• _To-do list_
1) Could you revise the part of the Lawrence text that opens with the words containing "When my friend" and closes with "say, is history.", putting "rail enthusiast" in place of "railfan"?
2) Using the text on Lawrence, Kansas, can you answer these?
(a) In what year did William Quantrill's raid burn Lawrence to the ground?
(b) What are the University of Kansas sports teams called?
(c) What subject does the wife's niece teach at Free State High School?

• _Text provided_
When my friend Carl Graves was an active railfan, I would from time-to-time drive from my home in Oklahoma to his in Lawrence, Kansas, where we would spend a few days drinking beer, looking at slides and taking photos along a short section of Union Pacific's Marysville Subdivision in and around town. Lawrence is home to the University of Kansas and was, during the "Bleeding Kansas" era, a bastion of anti-slavery. A free state, Kansas was the center of many violent confrontations, including perhaps the best-known raid in 1863 of Confederate guerrilla William Quantrill, who burned Lawrence to the ground. Anti-slavery Kansans called "Jayhawkers" soon retaliated, and the rest, as they say, is history.
Like a train whistle's echoing between mountain ridges, the actions of long-ago still ring today in Lawrence through Free State High School (where my wife's niece teaches Art) and the Free State Brewing Company (where Carl and I once spent way too much time). The university's sports teams are called the Jayhawks, and even residents whose knowledge of the Great American Conflict is as shallow as a child's wading pool seem somehow to realize that Lawrence was and is a special place.

• _Data section_
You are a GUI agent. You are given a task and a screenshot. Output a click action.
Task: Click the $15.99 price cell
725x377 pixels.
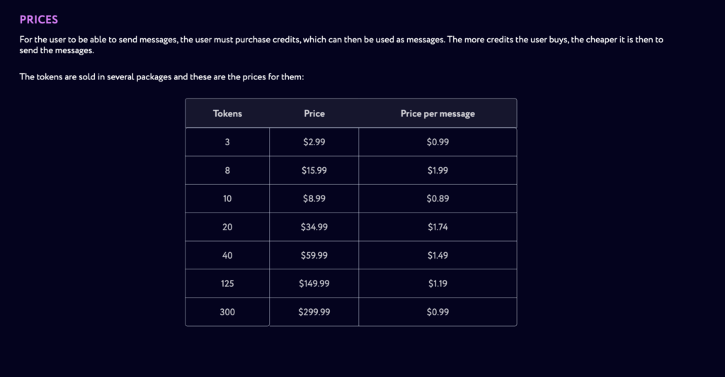[x=314, y=170]
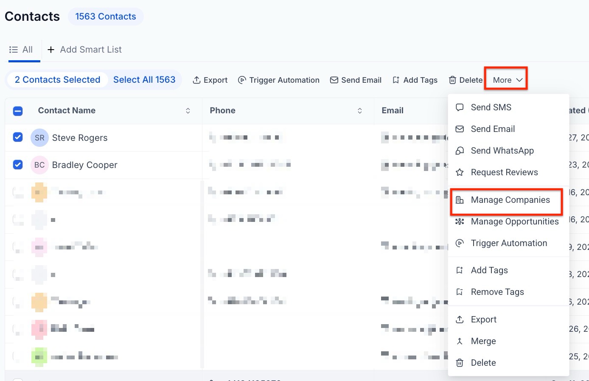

• _Results by task_
1)
When my friend Carl Graves was an active rail enthusiast, I would from time-to-time drive from my home in Oklahoma to his in Lawrence, Kansas, where we would spend a few days drinking beer, looking at slides and taking photos along a short section of Union Pacific's Marysville Subdivision in and around town. Lawrence is home to the University of Kansas and was, during the "Bleeding Kansas" era, a bastion of anti-slavery. A free state, Kansas was the center of many violent confrontations, including perhaps the best-known raid in 1863 of Confederate guerrilla William Quantrill, who burned Lawrence to the ground. Anti-slavery Kansans called "Jayhawkers" soon retaliated, and the rest, as they say, is history.

2)
(a) 1863
(b) The Jayhawks
(c) Art